Yeryüzünde, kuzey yarımkürede resmi olarak sonbahar mevsimi yaşanıyorken, yazı özleyen biri ne yapmalı? İşte bu haftaki yazımı bu soruya cevap olarak yazıyorum. Daha önce yazdığım bir yeri yazıyorum size yeniden. Sizin için bir farkı olur mu bilmiyorum ama benim için asla aynı değil.

Hafta içi yoğun tempo çalışıp İstanbul’da o karmaşık trafik, kara bulutlar ve her yere yetişmeye çalışan sürünün içinde sonbahar serinliğiyle geçen 5 günün ardından hafta sonu kaçtık Dalyan’a.
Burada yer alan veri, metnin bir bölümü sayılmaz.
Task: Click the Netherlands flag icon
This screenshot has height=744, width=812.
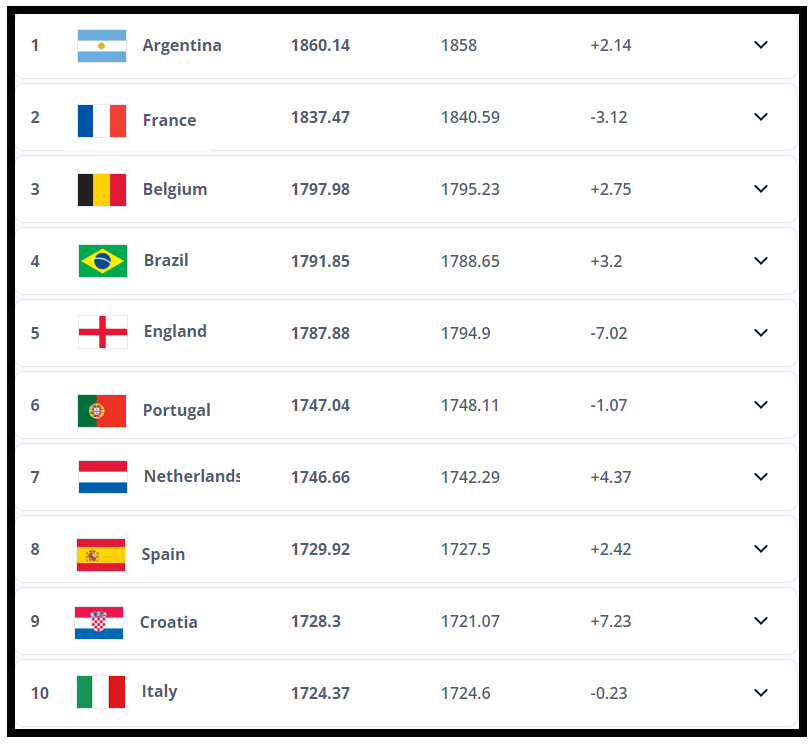Action: [x=103, y=477]
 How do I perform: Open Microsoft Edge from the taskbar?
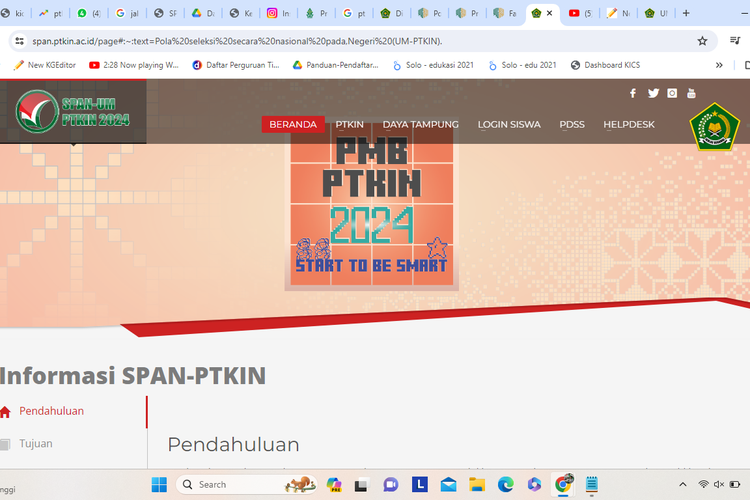[x=506, y=485]

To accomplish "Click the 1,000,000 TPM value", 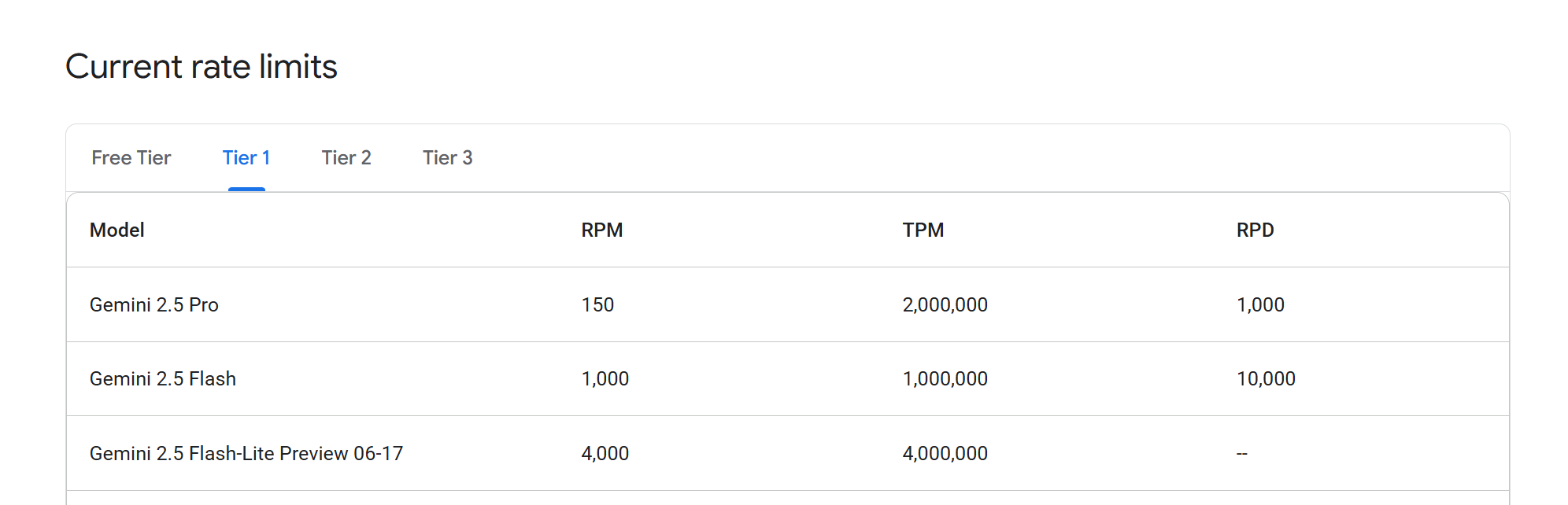I will click(x=945, y=379).
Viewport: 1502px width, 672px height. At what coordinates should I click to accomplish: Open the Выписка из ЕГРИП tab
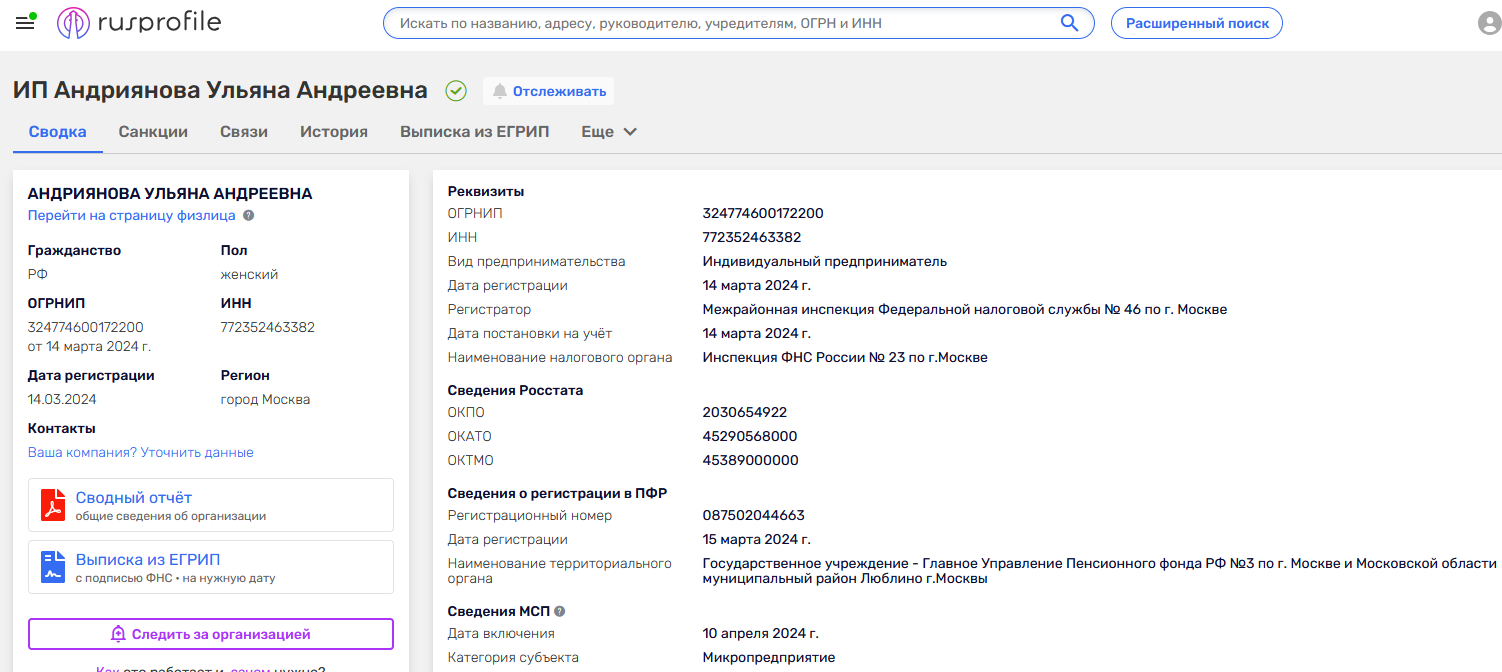tap(474, 132)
Dalyan’da bir pazar sabahındayım, tarihler Ekim ayının 3. Pazarını gösteriyor ama evrene göre buraya hala yaz hakim. Yazı bir mevsim olarak saymaya karşıyım zaten. İsteyen için Kasım aylarına kadar uzatalım hatta yazı. İnanın ki bir yerlerde hep yaz…

Sabah çok da erken saatte olmayan bir uçakla, öğle saatlerine doğru Midas Pansiyon’a vardık. Okuyanlar hatırlar, buraya geldiğimde hep aynı yerde kalıyorum, aileden gibiler benim için. Şehirdekiler için pastırma sıcakları olarak bildiği ama buralıların “sonsuzyaz” dediği bir hava karşıladı bizi. Şort atlet ikilisine yeniden kavuşanlar olarak şaşkın ve mutluyuz.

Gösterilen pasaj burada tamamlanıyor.